- [Records for this exercise]:
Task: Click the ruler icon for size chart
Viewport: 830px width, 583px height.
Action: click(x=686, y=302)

==

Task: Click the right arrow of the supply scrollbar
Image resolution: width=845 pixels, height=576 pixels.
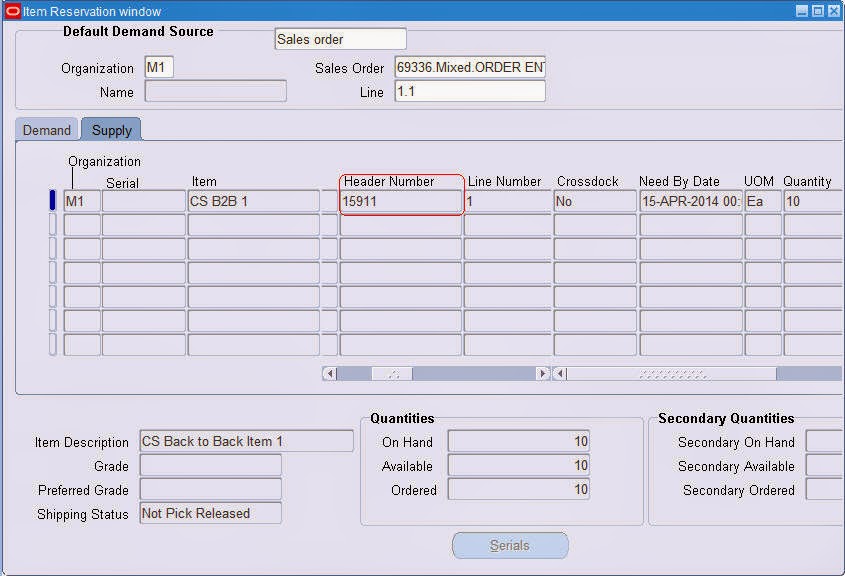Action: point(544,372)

- [To do]:
Copy each line of the data that contains the word "Task", leaving the other lines out.

- [Completed exercise]:
Task: Click the ruler icon for size chart
Task: Click the right arrow of the supply scrollbar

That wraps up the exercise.